D'Avignon au Grand Louvre
Laclotte fréquente ces deux époques. Après de longues années à développer les musées de province - on lui doit la création du Musée du Petit Palais à Avignon, avec sa remarquable collection de primitifs italiens - Laclotte couronne sa carrière, de retour à Paris, avec la direction du Musée d'Orsay, puis celle du Louvre. Il y sera un acteur essentiel du projet pharaonique voulu par François Mitterrand. Le livre est de lecture aisée : il se présente comme une longue interview, où questions de François Legrand et réponses se veulent aussi compréhensibles que possible. Il brosse un tableau détaillé et vivant des révolutions qui affectent le monde muséal en France dans l'après-guerre. On y assiste à la naissance du système des musées nationaux, conçue par Louis Hautecœur et Jacques Jaujard. On voit défiler une impressionnante galerie d'historiens d'art comme Roberto Longhi, Germain Bazin, Richard Offner ou Anthony Blunt, expert du XVIIIe siècle en même temps qu'agent double…

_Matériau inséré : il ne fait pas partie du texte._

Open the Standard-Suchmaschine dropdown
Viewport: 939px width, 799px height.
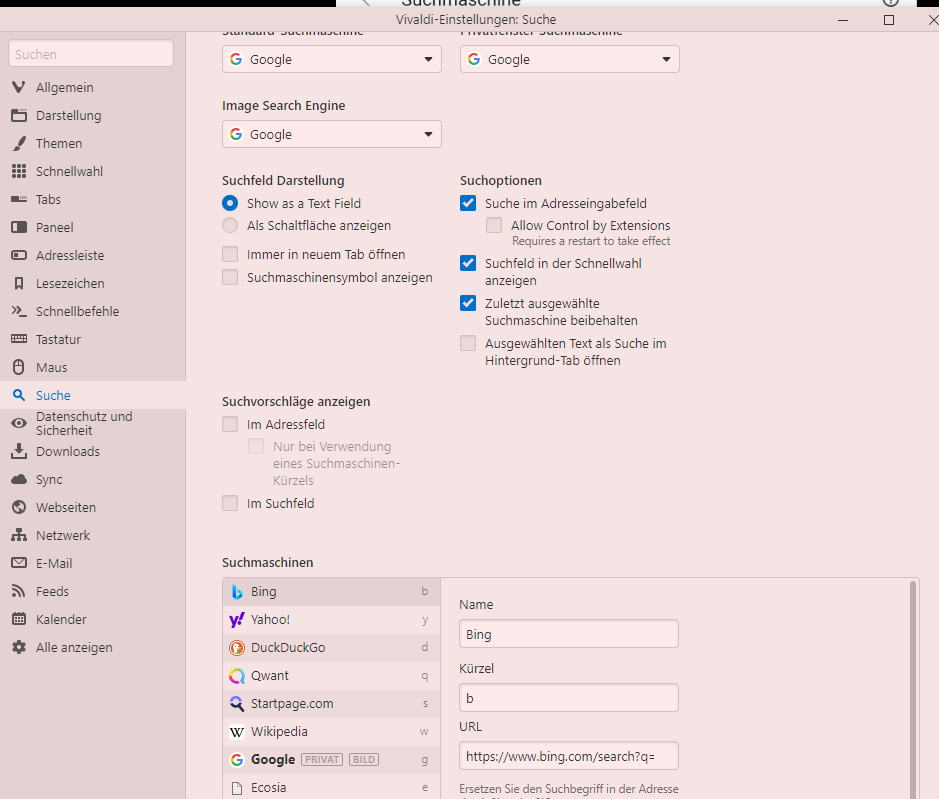331,59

Raymond Barre et Piero della Francesca
Le charme du livre tient à la quantité d'anecdotes, qui ne sont pas des futilités gratuites mais qui servent à illustrer un discours construit. La rocambolesque histoire du journaliste de Combat, George Isarlo, enfermé dans sa chambre d'hôtel avec son immense documentation, plus tard rachetée par l'institut Wildenstein, pose la question de la critique : jusqu'où peut-on aller dans la démolition d'une exposition ? La découverte fortuite d'un Georges de La Tour par l'ancien Mousquetaire du tennis Pierre Landry montre le rôle du hasard dans la constitution des collections. Et l'appel in extremis à Raymond Barre, dans son avion vers la Chine, pour arracher à la concurrence le Portrait de Malatesta, par Piero della Francesca, prouve qu'une politique ambitieuse ne peut se faire qu'avec l'appui du pouvoir…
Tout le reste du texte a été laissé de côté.